Eric Patterson already holds several world speed records. This year he returns to the Bonneville salt flats with a new (old) bike, a Vincent-powered Manx Norton special. And he's aiming to claim another hat-trick of titles...

You'll normally find Eric Patterson running the EGP autojumbles and classic bike shows at Kempton Park, ensuring that everything goes smoothly with the hundreds of trade and jumble stalls at these regular events. However, there's another side to his exploits with old bikes - and this summer Eric will be campaigning his specially-modified 'Viscount'; a 1951 Vincent engine in a Manx featherbed rolling chassis. It's a truly historic motorcycle, one with plenty of racing provenance which includes an outing in the 1956 IoM TT.

Viscount 1000 Special

Last time out in 2013 aboard a Brough Superior, Eric snagged two records at Bonneville. Early on in the meeting he hit 113.668mph to secure the 'Special Frame / Partial Streamlining / Vintage Engine / Fuel' class. Days later, with the bugs ironed out of the bike, he clocked up 124.344mph on the final run of the meeting to take the 'Special Frame / Vintage Engine / Fuel' record. Almost immediately afterwards the skies opened and record attempts ended as the salt flats were soaked by storms.

----------

**Actions to take**
**A.** Please output the passage on Eric Patterson from "Viscount 1000 Special" up to and including "soaked by storms.".
**B.** In the passage on Eric Patterson, what speed did he clock on the final run of the 2013 Bonneville meeting?

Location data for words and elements
----------

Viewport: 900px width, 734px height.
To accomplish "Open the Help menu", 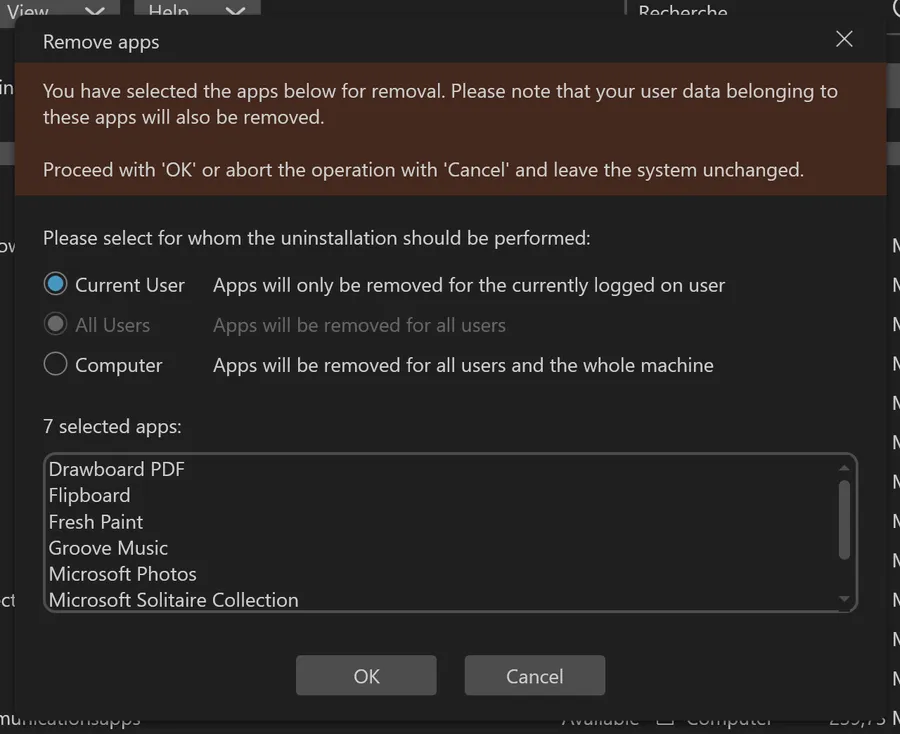I will pos(168,12).
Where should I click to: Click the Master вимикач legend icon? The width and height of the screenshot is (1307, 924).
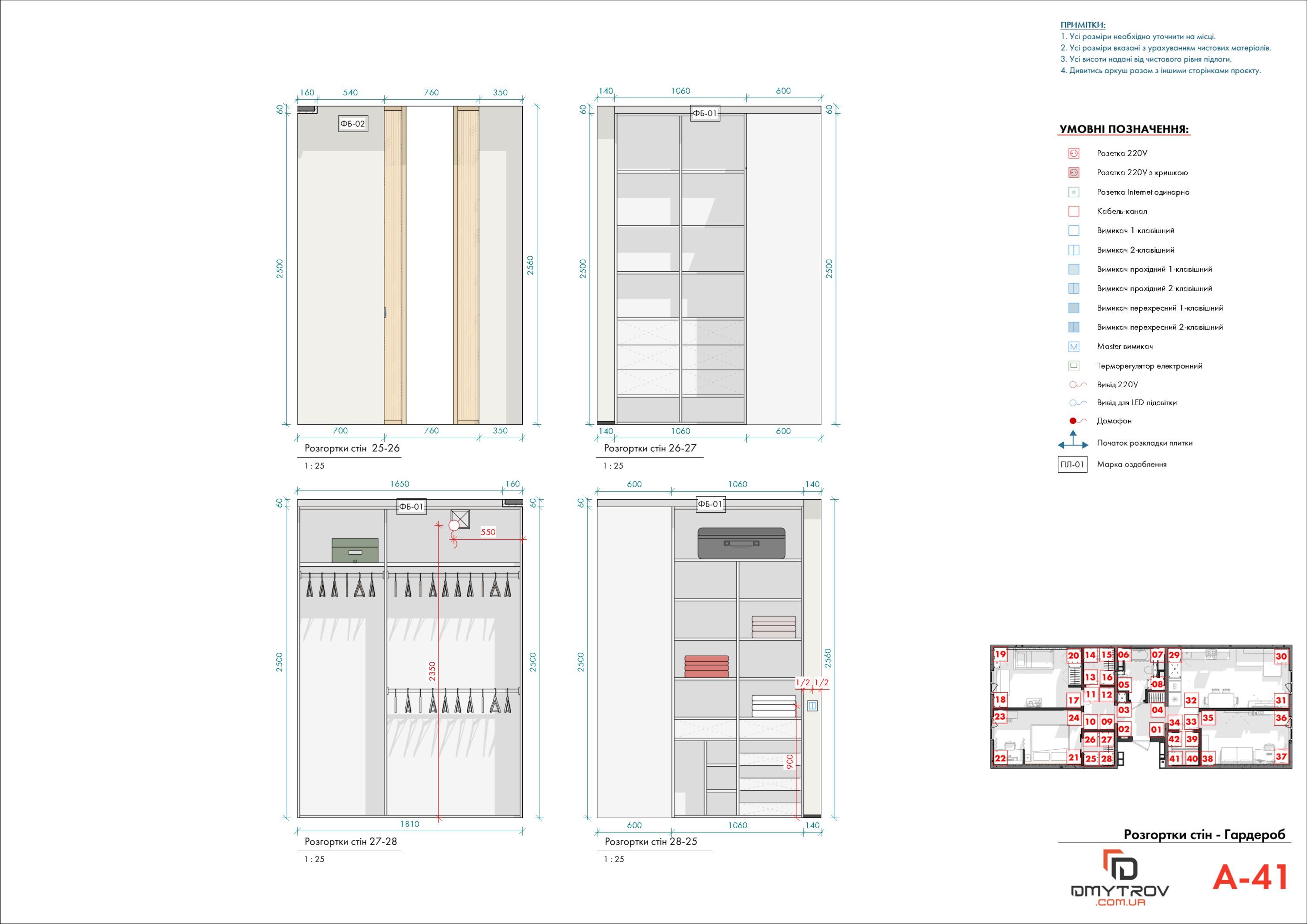point(1073,347)
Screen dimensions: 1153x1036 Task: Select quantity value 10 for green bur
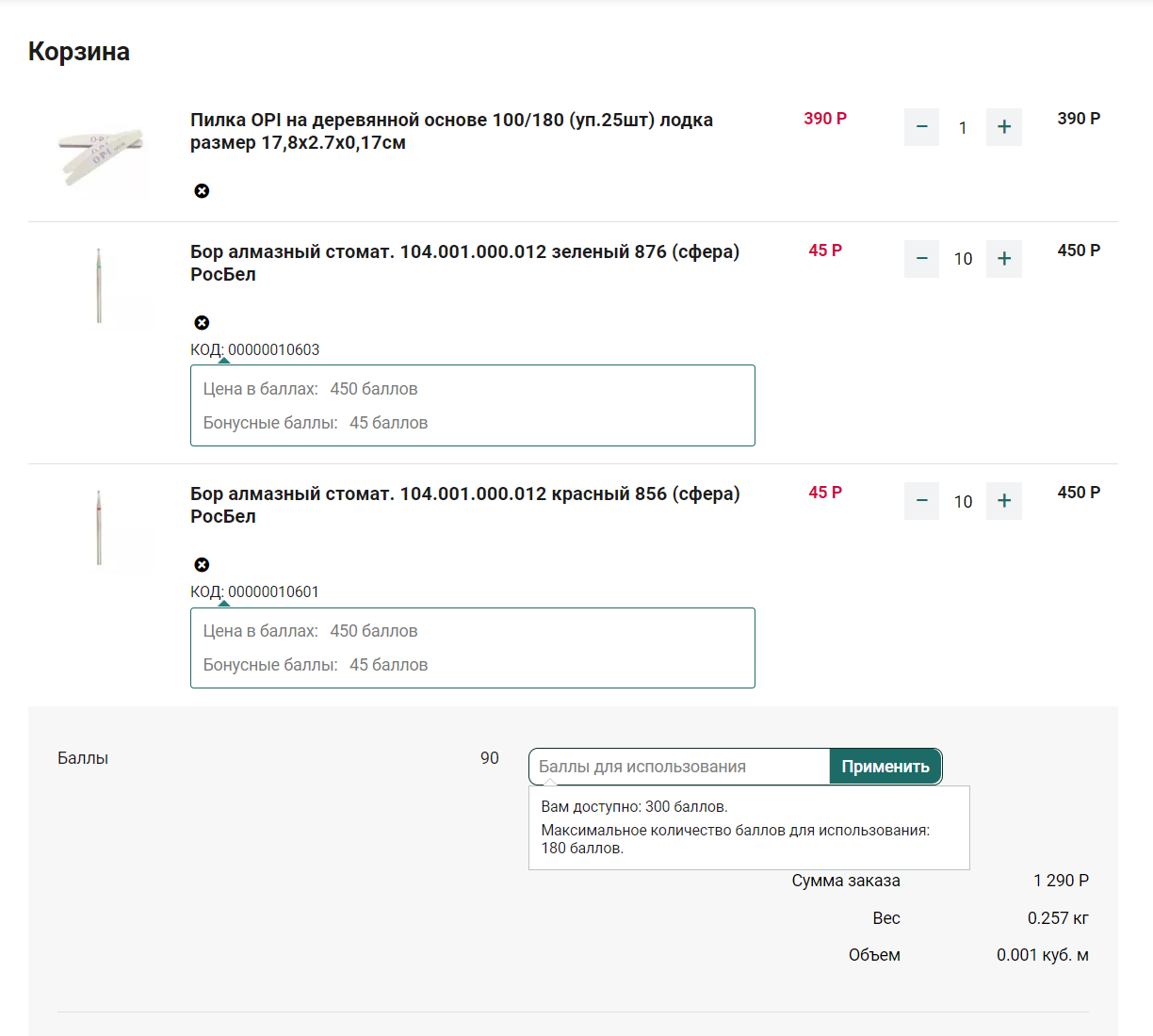click(x=963, y=259)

----------

**Responses to the exercise**
**A.**
Viscount 1000 Special

Last time out in 2013 aboard a Brough Superior, Eric snagged two records at Bonneville. Early on in the meeting he hit 113.668mph to secure the 'Special Frame / Partial Streamlining / Vintage Engine / Fuel' class. Days later, with the bugs ironed out of the bike, he clocked up 124.344mph on the final run of the meeting to take the 'Special Frame / Vintage Engine / Fuel' record. Almost immediately afterwards the skies opened and record attempts ended as the salt flats were soaked by storms.

**B.** 124.344mph